– О, Ди-има-а! – простонала Матильда, подаваясь ко мне всем телом, и я понял, что заклинание начало действовать. – О, Ди-има-а! О mein Dima!
Она шептала что-то еще, и было там про любовь, чего я не мог перевести полностью, и ее слова тоже, наверное, выполняли роль заклинания, пока я целовал ее и снимал халат, потом рубашку, под которой ничего не оказалось.
А дальше не было ни меня, ни Матильды, ни наших рук, ни наших губ, ни наших тел, ни зарослей кукурузы и проса, ни неба, ни травы, ни птиц, которые только что чирикали у нас над самой головой, – никого и ничего, а было что-то горячее и красно-оранжевое, в которое мы погружались все глубже и все стремительнее, задыхаясь и захлебываясь… пока бездна вдруг не взорвалась ярко-желтым и не разбросала нас кусочками по всей вселенной…
– О моя Тильдхен!
– O mein Dima!
Постепенно части моего тела вернулись на свои места, и я снова стал ощущать себя как целое.
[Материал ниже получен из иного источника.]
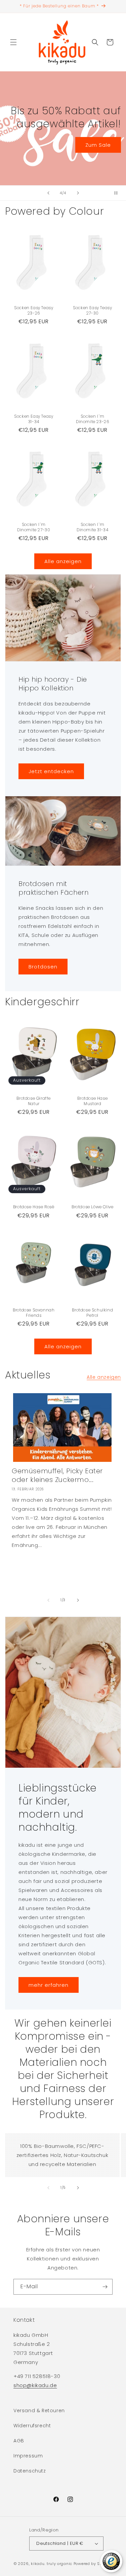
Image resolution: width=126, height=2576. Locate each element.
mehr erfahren (49, 1984)
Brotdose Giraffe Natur (33, 1101)
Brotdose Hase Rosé (33, 1207)
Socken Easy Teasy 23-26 (33, 310)
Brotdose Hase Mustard (92, 1101)
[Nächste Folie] (78, 193)
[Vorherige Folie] (48, 193)
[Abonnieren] (104, 2287)
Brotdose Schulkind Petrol (92, 1312)
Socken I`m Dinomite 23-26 (92, 419)
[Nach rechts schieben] (78, 1600)
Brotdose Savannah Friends (33, 1312)
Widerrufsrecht (32, 2425)
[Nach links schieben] (48, 1600)
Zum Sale (98, 144)
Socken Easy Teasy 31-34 (33, 419)
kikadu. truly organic (51, 2563)
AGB (18, 2440)
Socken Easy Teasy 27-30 (92, 310)
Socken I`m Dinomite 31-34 (92, 527)
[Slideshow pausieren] (118, 193)
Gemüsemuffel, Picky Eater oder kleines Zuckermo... (57, 1475)
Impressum (28, 2455)
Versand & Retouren (39, 2410)
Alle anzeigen (63, 561)
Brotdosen (43, 966)
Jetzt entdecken (51, 770)
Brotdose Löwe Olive (92, 1207)
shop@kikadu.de (35, 2385)
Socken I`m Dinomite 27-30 (33, 527)
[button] (13, 42)
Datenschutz (29, 2470)
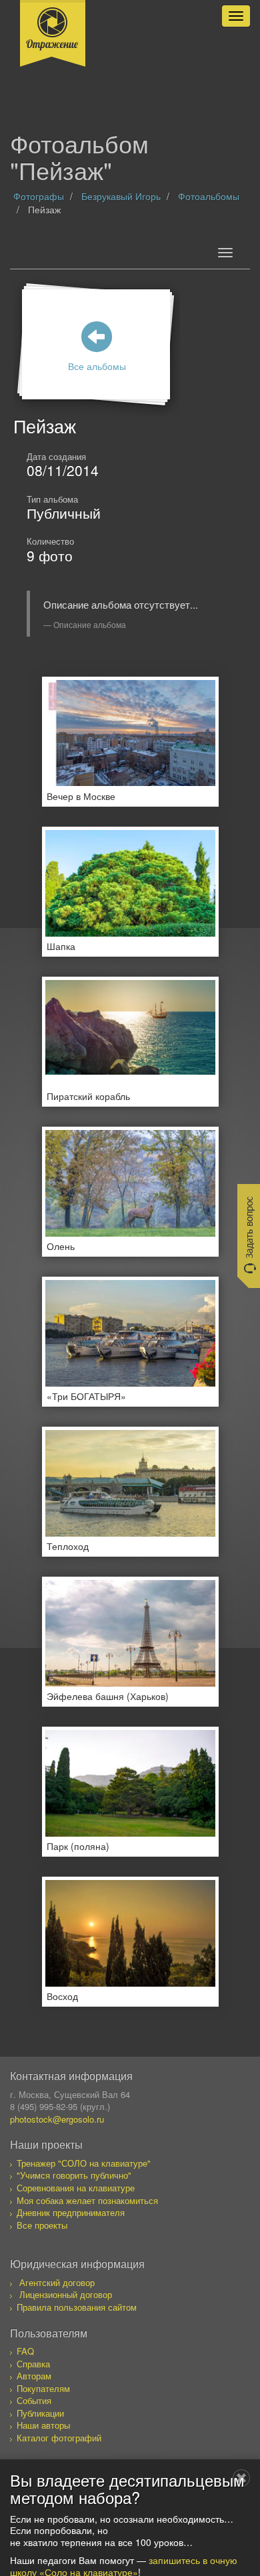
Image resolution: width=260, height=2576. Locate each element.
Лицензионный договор (65, 2294)
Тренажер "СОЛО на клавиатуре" (84, 2163)
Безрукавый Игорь (121, 196)
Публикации (40, 2413)
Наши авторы (43, 2425)
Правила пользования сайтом (77, 2307)
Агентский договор (57, 2282)
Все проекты (42, 2225)
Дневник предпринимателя (71, 2212)
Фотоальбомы (208, 196)
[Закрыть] (241, 2478)
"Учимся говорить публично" (74, 2175)
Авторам (34, 2375)
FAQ (25, 2351)
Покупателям (43, 2388)
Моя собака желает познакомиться (87, 2200)
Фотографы (38, 196)
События (34, 2400)
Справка (33, 2363)
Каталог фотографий (59, 2437)
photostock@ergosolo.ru (57, 2119)
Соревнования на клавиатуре (76, 2187)
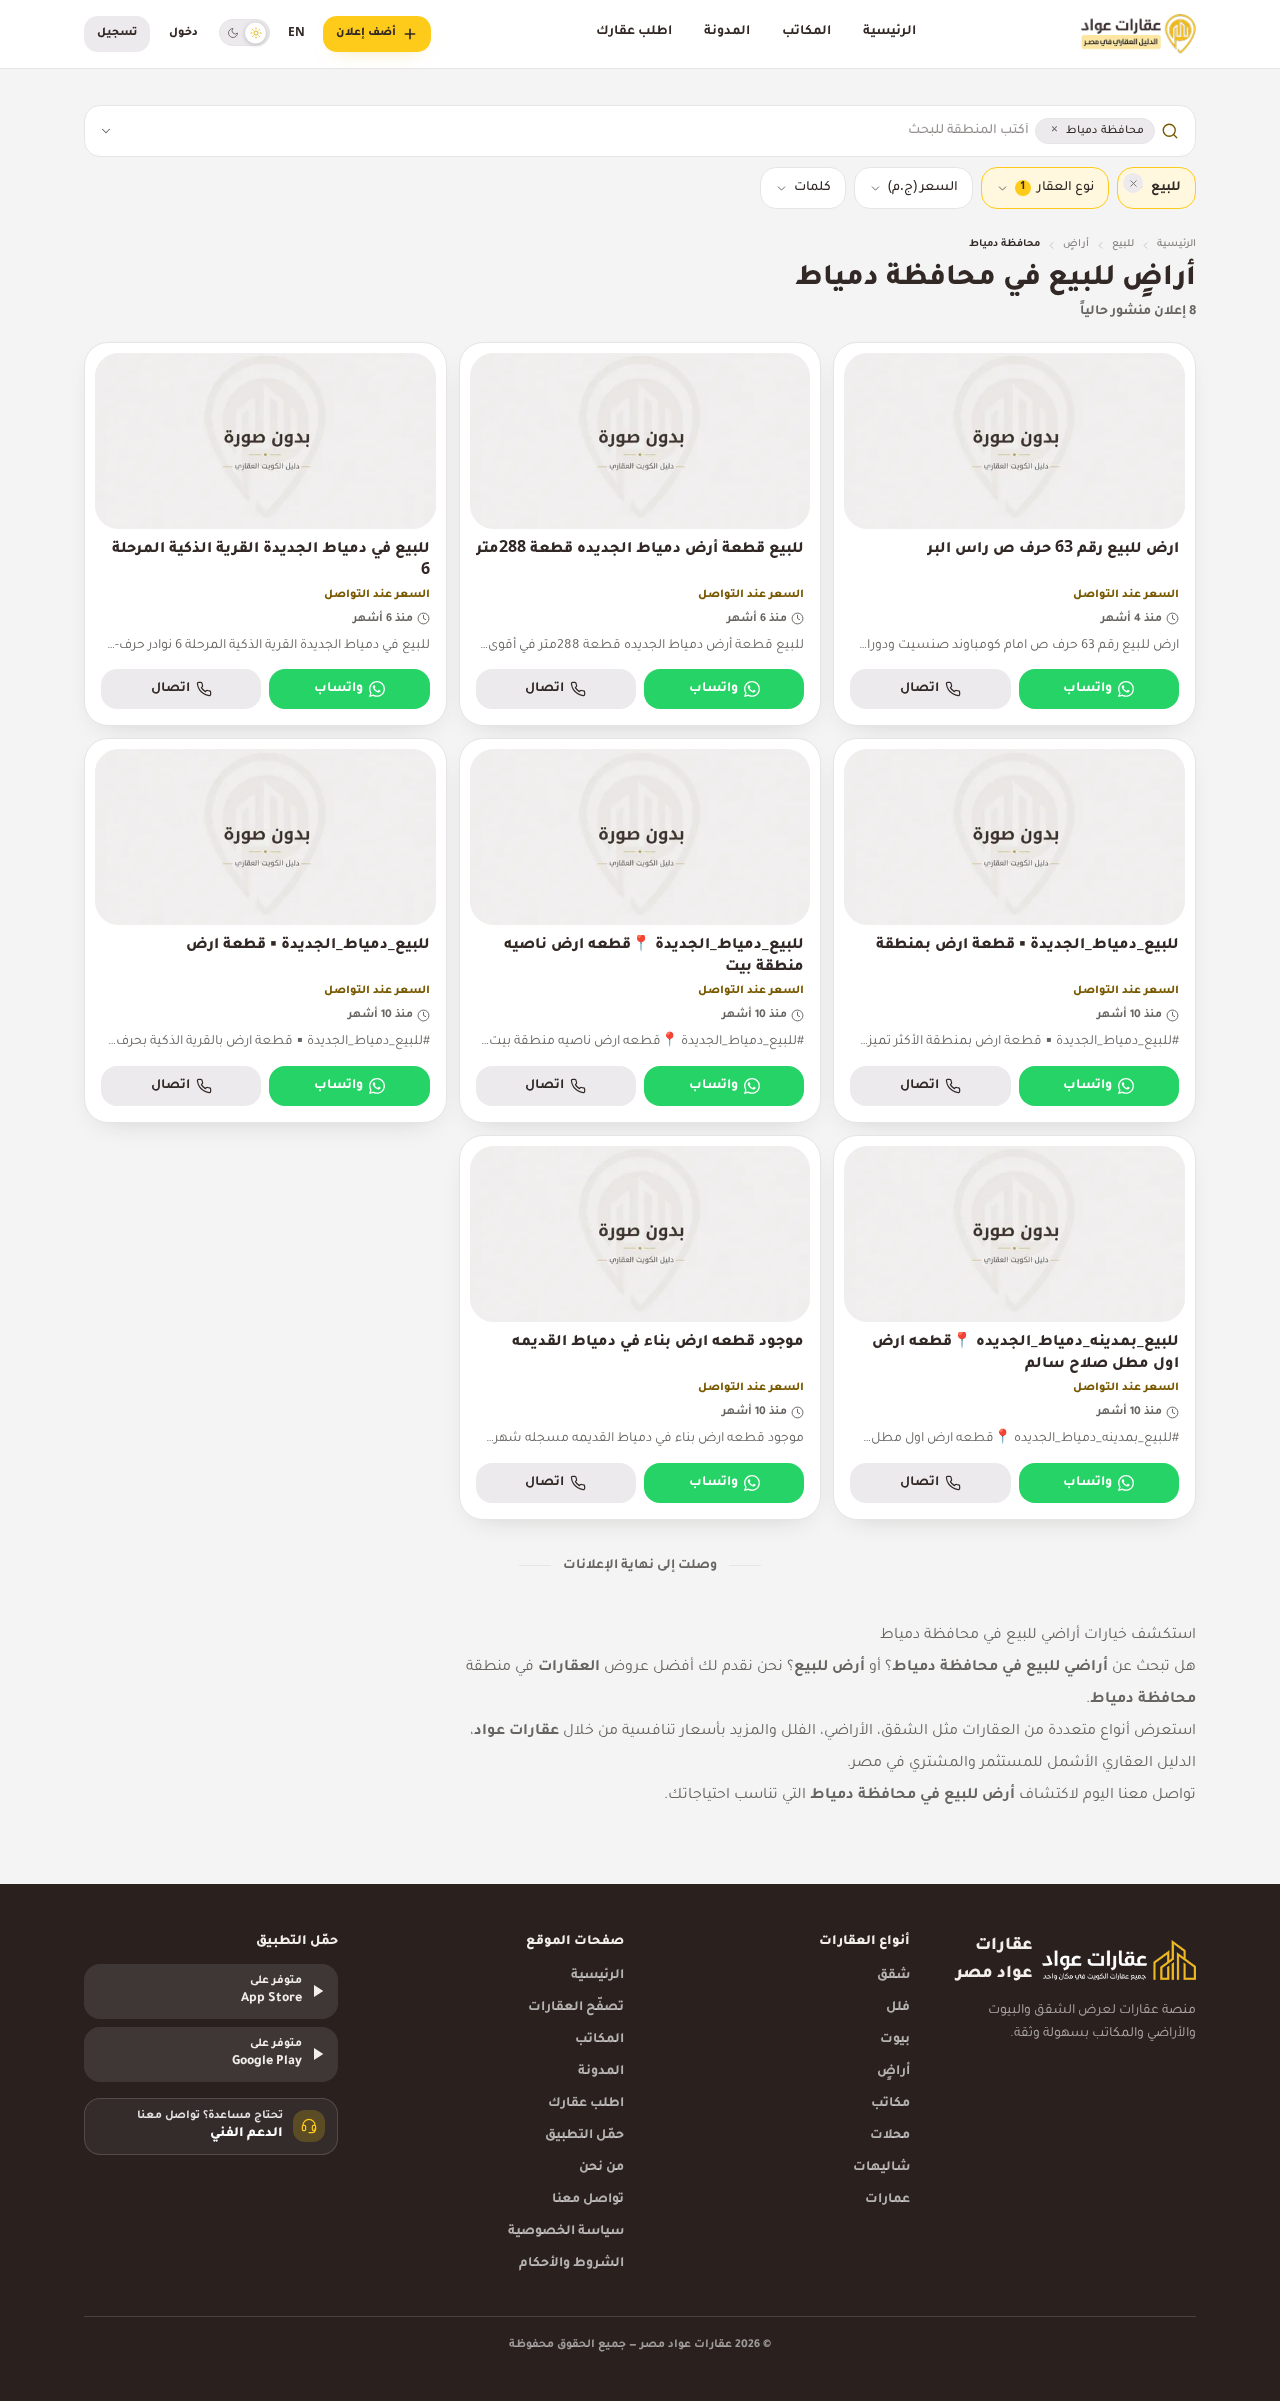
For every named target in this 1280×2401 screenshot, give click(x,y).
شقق (893, 1976)
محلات (890, 2136)
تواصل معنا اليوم (1139, 1796)
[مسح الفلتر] (1133, 183)
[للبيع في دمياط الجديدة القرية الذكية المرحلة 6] (265, 534)
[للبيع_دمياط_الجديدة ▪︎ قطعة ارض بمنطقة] (1014, 930)
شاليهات (881, 2168)
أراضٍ (1076, 244)
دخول (183, 33)
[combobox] (577, 131)
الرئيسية (889, 32)
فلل (898, 2008)
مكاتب (890, 2104)
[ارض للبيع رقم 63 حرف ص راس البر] (1014, 534)
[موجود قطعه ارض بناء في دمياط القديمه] (640, 1327)
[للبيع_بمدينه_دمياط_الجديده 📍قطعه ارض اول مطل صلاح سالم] (1014, 1327)
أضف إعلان (366, 33)
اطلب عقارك (634, 32)
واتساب (1087, 689)
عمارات (887, 2200)
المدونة (727, 32)
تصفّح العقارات (576, 2008)
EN (296, 34)
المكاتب (806, 32)
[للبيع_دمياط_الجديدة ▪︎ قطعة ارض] (265, 930)
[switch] (244, 32)
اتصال (919, 689)
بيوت (895, 2040)
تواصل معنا (588, 2200)
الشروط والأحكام (571, 2264)
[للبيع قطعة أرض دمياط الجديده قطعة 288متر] (640, 534)
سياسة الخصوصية (566, 2232)
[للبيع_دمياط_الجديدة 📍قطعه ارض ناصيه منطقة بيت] (640, 930)
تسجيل (117, 33)
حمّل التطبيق (584, 2136)
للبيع (1123, 244)
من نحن (601, 2168)
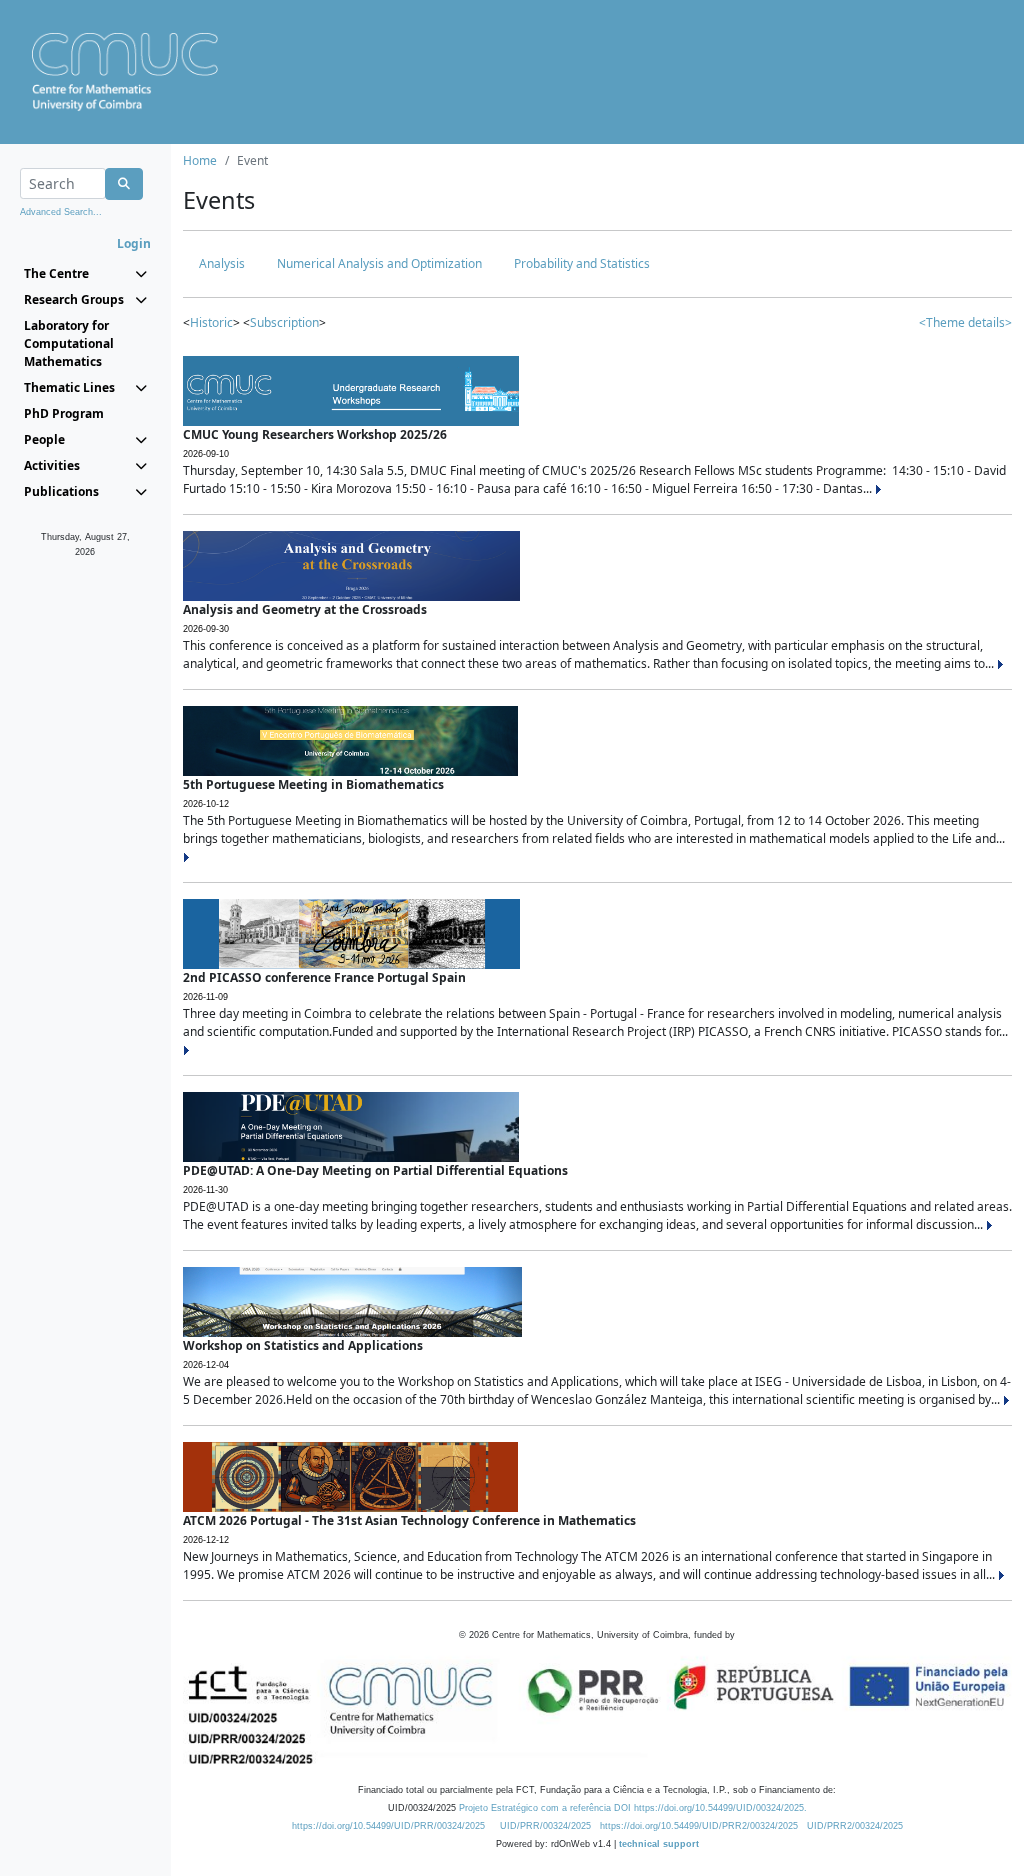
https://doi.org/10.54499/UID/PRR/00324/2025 (388, 1826)
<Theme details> (965, 322)
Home (200, 160)
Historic (211, 322)
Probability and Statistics (582, 263)
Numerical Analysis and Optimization (379, 263)
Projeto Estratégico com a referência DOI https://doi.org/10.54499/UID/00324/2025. (633, 1808)
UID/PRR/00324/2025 (545, 1826)
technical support (659, 1844)
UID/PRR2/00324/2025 (855, 1826)
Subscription (284, 322)
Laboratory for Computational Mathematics (69, 343)
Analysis (222, 263)
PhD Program (64, 413)
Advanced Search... (61, 212)
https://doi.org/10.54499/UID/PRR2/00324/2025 (699, 1826)
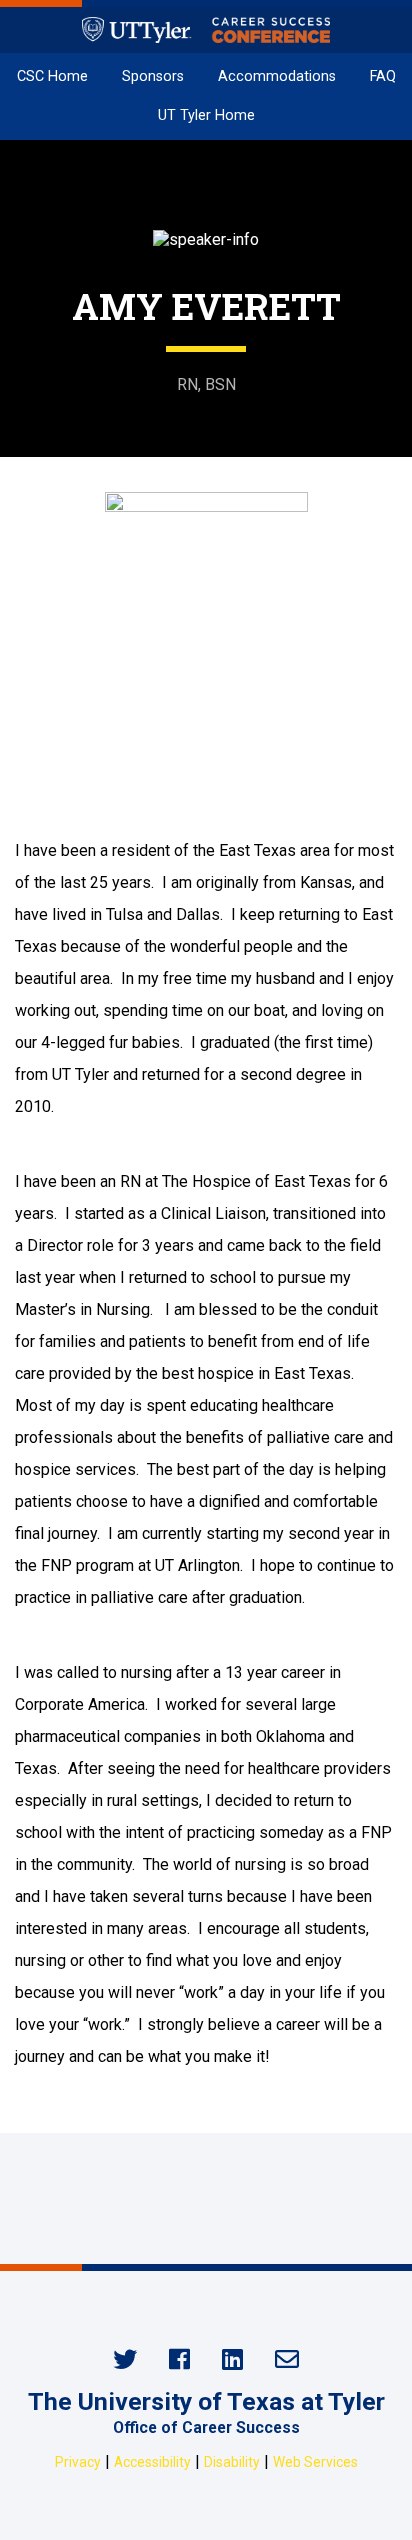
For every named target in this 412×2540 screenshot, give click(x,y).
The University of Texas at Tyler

Угар прошел, голова прояснилась. Близко-близко я увидел лицо Матильды, усталое, умиротворенное, отсутствующее, и, восстановив в памяти только что пронесшиеся мгновения, сам почувствовал удовлетворение – удовлетворение мужчины, хорошо сделавшего свое мужское дело. Я вспомнил, что почему-то не испытал страха перед этим, какой испытывал со своей женой в последнее время, а это значило, что я ничуть не хуже других мужчин, что дело не во мне, а в чем-то другом.
А Матильда, между тем, все еще была погружена в себя, в свои ощущения, была во власти минувших мгновений. Глаза ее были закрыты, длинные ресницы чуть подрагивали, на полураскрытых губах замерла томная улыбка; ноздри еще трепетали, дыхание оставалось прерывистым; руки, раскинутые в блаженной истоме, скрывались в густой траве…
По голому плечу Матильды ползла изумрудная букашка на ножках-проволочках, и матильдина кожа в этом месте чуть подергивалась. Я сдул букашку легким дуновением – по лицу Матильды скользнула благодарная улыбка.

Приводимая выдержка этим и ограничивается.